France is "at the crossroads", Pécresse said at the top of her speech. "For the first time, the fate of the world may be written without us. In 10 years, will we still be the seventh power in the world? Will we still be a sovereign nation, or an auxiliary to the US, a colony of China? Will we be united or divided as a nation? Nothing is inevitable, neither the great decline nor the great replacement. I call on you to react."

Crisis

It was Pécresse’s use of Zemmour’s term “the great replacement” which threw her campaign into crisis.

"The 'great replacement' is neither myth nor a plot, but an implacable process," Zemmour wrote in his book entitled France Has Not Said Its Last Word. The term was coined by the extreme right-wing ideologue Renaud Camus, who supports Zemmour for president. It alludes to an alleged conspiracy by elites to replace France's white, Christian population with Arab and African Muslims. The theory was cited by the perpetrator of the anti-Muslim massacre in Christchurch, New Zealand.

A few hours after Pécresse used the term, Zemmour gloated on TF1 television, saying, “I am the one who imposed this word. Now even Valérie Pécresse uses it.”

Pécresse took a beating at LR's weekly strategy meeting on Monday. Xavier Bertrand, whom she defeated in the LR primary last autumn, said, "We must clarify things . . . The 'great replacement' is not us." Jean-François Copé, a former leader of the party, told Pécresse that she "must not try to please everybody" and that she needs to represent an "uninhibited right" which "marks its separation from the extremes".

The Socialist Party leader Olivier Faure and the Socialist presidential candidate Anne Hidalgo accused Pécresse of "crossing the Rubicon" by evoking the great replacement.
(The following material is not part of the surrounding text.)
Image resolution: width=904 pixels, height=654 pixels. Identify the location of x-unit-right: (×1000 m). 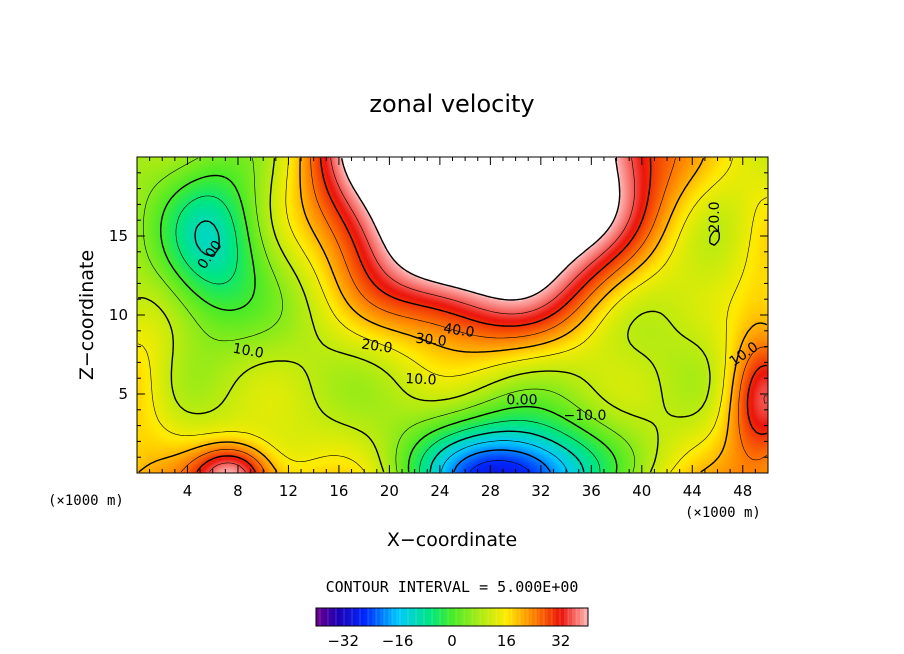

Faure said he was "astonished" to hear Pécresse "exploit the entire semantic and ideological range of the extreme right. Frankly, we already had two extreme right-wing candidates. We didn't need a third."

'I reaffirm that the laws of the Republic are above the laws of faith. When I am president of the Republic, no women will be subjugated'

Pécresse defended herself on RTL radio, noting that she had said the same thing – that the “great replacement” was not inevitable – many times during her campaign, and that no one had reacted previously. “When you listen to Éric Zemmour or Marine Le Pen, they tell you, ‘It’s done. It’s unavoidable.’ Not me,” she said.

Pilloried

Pécresse was also pilloried for saying that she wants “people who are French at heart, not just French on paper”. Anti-Semitic writers began using the term “French on paper” to refer to Jews in the late 19th century. It has been used more recently by the far right to describe all naturalised citizens.

Pécresse’s policies and rhetoric closely resemble those of the far right. “I defend France’s true identity,” she said. “Against those who want to establish sharia above our laws, I reaffirm that the laws of the Republic are above the laws of faith. When I am president of the Republic, no women will be subjugated. Marianne [the symbol of France] is not a veiled woman.”

Pécresse has fallen slightly behind Le Pen in first-round projections, while Zemmour is only one point behind the conservative candidate. The nightmare scenario for LR is that Pécresse may come in third, fourth or even fifth – if the far-left candidate Jean-Luc Mélenchon rallies left-wing voters – in the first round of the presidential election on April 10th. That could decimate LR ranks in legislative elections in June.

Emmanuel Macron’s goal was to eliminate the left-right divide in France. He has virtually destroyed the Socialist Party. The mainstream conservatives may not be far behind.